»»

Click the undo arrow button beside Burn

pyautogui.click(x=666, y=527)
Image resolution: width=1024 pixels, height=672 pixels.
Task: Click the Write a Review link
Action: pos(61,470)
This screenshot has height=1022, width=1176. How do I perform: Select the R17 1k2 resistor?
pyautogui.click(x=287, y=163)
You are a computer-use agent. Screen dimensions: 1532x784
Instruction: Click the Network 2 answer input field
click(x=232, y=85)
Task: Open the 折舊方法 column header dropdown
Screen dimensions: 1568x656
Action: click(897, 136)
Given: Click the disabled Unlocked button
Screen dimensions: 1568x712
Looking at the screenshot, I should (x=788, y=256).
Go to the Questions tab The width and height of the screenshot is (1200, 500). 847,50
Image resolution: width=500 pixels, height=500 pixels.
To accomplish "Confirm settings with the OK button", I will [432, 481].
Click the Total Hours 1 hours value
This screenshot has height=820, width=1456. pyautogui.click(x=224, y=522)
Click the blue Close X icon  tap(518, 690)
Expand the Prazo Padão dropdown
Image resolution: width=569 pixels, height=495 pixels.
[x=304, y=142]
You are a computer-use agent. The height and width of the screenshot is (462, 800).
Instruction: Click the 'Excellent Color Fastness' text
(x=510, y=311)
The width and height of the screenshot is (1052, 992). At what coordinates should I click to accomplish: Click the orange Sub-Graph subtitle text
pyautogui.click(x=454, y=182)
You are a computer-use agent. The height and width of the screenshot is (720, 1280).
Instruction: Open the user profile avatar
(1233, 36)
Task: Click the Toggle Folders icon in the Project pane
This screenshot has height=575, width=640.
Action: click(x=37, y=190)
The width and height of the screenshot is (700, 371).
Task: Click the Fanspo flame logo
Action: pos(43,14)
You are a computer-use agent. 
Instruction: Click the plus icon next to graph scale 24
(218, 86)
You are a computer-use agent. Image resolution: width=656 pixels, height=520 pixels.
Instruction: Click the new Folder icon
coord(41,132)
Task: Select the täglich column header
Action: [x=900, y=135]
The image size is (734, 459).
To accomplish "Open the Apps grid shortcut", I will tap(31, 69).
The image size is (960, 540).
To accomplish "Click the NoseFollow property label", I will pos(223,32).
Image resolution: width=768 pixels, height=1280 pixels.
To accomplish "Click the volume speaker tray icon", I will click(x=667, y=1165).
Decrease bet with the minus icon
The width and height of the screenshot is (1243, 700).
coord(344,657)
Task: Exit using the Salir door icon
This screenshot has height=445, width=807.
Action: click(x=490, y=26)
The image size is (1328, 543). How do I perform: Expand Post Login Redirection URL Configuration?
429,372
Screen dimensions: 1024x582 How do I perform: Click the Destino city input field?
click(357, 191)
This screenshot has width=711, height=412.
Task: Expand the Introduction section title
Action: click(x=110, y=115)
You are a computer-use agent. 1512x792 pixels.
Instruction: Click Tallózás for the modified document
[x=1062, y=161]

««

§ What is expected
Reproduce exactly, and only, the lines from the start of the entries through the one that contains "Task: Click the Toggle".

§ Response for this exercise
Click the undo arrow button beside Burn

pyautogui.click(x=666, y=527)
Image resolution: width=1024 pixels, height=672 pixels.
Task: Click the Write a Review link
Action: pos(61,470)
This screenshot has height=1022, width=1176. How do I perform: Select the R17 1k2 resistor?
pyautogui.click(x=287, y=163)
You are a computer-use agent. Screen dimensions: 1532x784
Instruction: Click the Network 2 answer input field
click(x=232, y=85)
Task: Open the 折舊方法 column header dropdown
Screen dimensions: 1568x656
Action: click(897, 136)
Given: Click the disabled Unlocked button
Screen dimensions: 1568x712
Looking at the screenshot, I should (x=788, y=256).
Go to the Questions tab The width and height of the screenshot is (1200, 500). 847,50
Image resolution: width=500 pixels, height=500 pixels.
To accomplish "Confirm settings with the OK button", I will [432, 481].
Click the Total Hours 1 hours value
This screenshot has height=820, width=1456. pyautogui.click(x=224, y=522)
Click the blue Close X icon  tap(518, 690)
Expand the Prazo Padão dropdown
Image resolution: width=569 pixels, height=495 pixels.
[x=304, y=142]
You are a computer-use agent. The height and width of the screenshot is (462, 800).
Instruction: Click the 'Excellent Color Fastness' text
(x=510, y=311)
The width and height of the screenshot is (1052, 992). At what coordinates should I click to accomplish: Click the orange Sub-Graph subtitle text
pyautogui.click(x=454, y=182)
You are a computer-use agent. The height and width of the screenshot is (720, 1280).
Instruction: Open the user profile avatar
(1233, 36)
Task: Click the Toggle Folders icon in the Project pane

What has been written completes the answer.